Raul Lopez first gained attention as the cofounder of Hood By Air, but it’s his own brand Luar that has brought him to new heights. His Ana bag has quickly become the fashion insiders ‘It’ bag, but his clothes have been generating a buzz, too. That has culminated with the recent SS23 show, in which shoulder-belted jackets (another signature), 1980s-inspired tailoring and new experimental shapes made for one of the most exciting shows of NYFW.
2. Gabriela Hearst
Having grown up on a ranch in Uruguay, Gabriela Hearst wanted to maintain close roots to her culture when she launched her New York-based label in 2015. The brand prioritises fabrication, with natural materials like wool, silk and cashmere sourced from her family’s ranch, before being crafted into elegant dresses, knits, and tailored sets, with a separate menswear line, too. It’s the definition of modern, sustainable luxury.
3. Willy Chavarria
Before Willy Chavarria started his eponymous label, he had spent years honing his craft at labels such as Ralph Lauren and American Eagle. But his own brand of American fashion pulls from different influences, with particular focus on Mexican-American culture. That manifests into a distinct attitude that has never felt more relevant. Combined with the of-the-moment oversized silhouette everyone is after, Chavarria has suddenly captured everyone’s attention once again.
A favourite of New York Fashion Week, Mexico-born Victor Barragán has been a cult darling for years for his label’s bold and subversive styles. Clothing ranges from cut-out shirts and oversized, panelled jeans to printed bike shorts, all taking simple garments and redefining them to become standout pieces. His collections incorporate performance, art and strong visual identity, which merge together with the fashion to explore ideas about gender, subculture, sexuality, and other topics that invite experimentation.
5. Sánchez Kane
Bárbara Sánchez-Kane is a multi-hyphenate artist and designer born and raised in Mexico. Kane infuses her menswear with political statement and reflections on her own life, emotions, and Mexican heritage. This results in collections that are sometimes dreamlike, sometimes humorous, but always an intriguing pull into the depths of the designer’s psyche.

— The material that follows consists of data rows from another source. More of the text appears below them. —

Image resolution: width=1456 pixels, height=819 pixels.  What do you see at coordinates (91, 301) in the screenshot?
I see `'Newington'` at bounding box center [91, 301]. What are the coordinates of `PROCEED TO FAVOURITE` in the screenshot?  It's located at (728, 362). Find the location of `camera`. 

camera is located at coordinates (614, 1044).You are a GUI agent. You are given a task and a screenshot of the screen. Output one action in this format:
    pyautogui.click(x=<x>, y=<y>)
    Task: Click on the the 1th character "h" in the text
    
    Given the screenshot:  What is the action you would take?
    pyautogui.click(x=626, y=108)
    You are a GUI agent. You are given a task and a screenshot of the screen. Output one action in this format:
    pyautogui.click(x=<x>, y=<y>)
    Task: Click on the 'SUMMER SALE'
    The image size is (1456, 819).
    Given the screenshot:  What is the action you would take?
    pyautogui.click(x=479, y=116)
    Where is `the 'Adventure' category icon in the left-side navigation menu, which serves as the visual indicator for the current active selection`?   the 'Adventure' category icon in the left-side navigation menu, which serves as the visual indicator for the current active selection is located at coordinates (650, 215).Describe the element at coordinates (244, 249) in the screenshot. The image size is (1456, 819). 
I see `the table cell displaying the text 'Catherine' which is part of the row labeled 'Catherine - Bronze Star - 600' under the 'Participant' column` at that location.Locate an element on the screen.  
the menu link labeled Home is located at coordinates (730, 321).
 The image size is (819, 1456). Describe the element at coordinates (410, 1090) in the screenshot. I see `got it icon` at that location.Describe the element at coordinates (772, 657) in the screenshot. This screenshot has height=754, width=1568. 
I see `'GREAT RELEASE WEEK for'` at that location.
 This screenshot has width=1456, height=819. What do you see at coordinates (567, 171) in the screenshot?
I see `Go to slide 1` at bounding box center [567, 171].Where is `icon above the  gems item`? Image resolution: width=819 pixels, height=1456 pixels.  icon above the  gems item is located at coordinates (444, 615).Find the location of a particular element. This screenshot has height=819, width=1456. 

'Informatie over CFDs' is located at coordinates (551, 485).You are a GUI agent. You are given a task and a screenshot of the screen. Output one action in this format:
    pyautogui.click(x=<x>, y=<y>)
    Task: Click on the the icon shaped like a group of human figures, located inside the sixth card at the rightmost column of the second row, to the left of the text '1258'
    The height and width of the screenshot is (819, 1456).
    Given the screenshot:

Miami-based Simonett is both a boutique in the Design District that champions eclectic designs, as well as the namesake label of the boutique created by Simonett Pereira. The label has grown rapidly since its inception in 2019, with collections that straddle the line between edgy and chic. Though focused on seasonality, styles like the Solar dress and the Nanu top have been hits for the brand for their wearability.
7. The Pack
Patricio Campillo’s The Pack has always made its ethos clear: sustainable production and menswear designs that are inspired by Mexican architecture and culture. The first part was clear to Campillo, who produces in-house in Mexico, with conscious attention to sourcing material and ensuring fair labour. The second part is more of a constant dialogue; he explores different subcultures through The Pack, but emphasises Charro culture – Mexican horse-riders who often don traditional garments.
8. Krystal Paniagua
Hailing from Puerto Rico, Krystal Paniagua brings a global perspective to fashion, having lived in New York, Milan and London, where she currently works. Those large urban centres may have informed her knitwear label’s practicality: pieces are designed for different sizes and shapes, are sometimes reversible to offer varied colour palettes, and allow the wearer to style them in different ways. Paniagua also prints imagery onto her knits, often capturing elements of Puerto Rico that outsiders don’t get to see.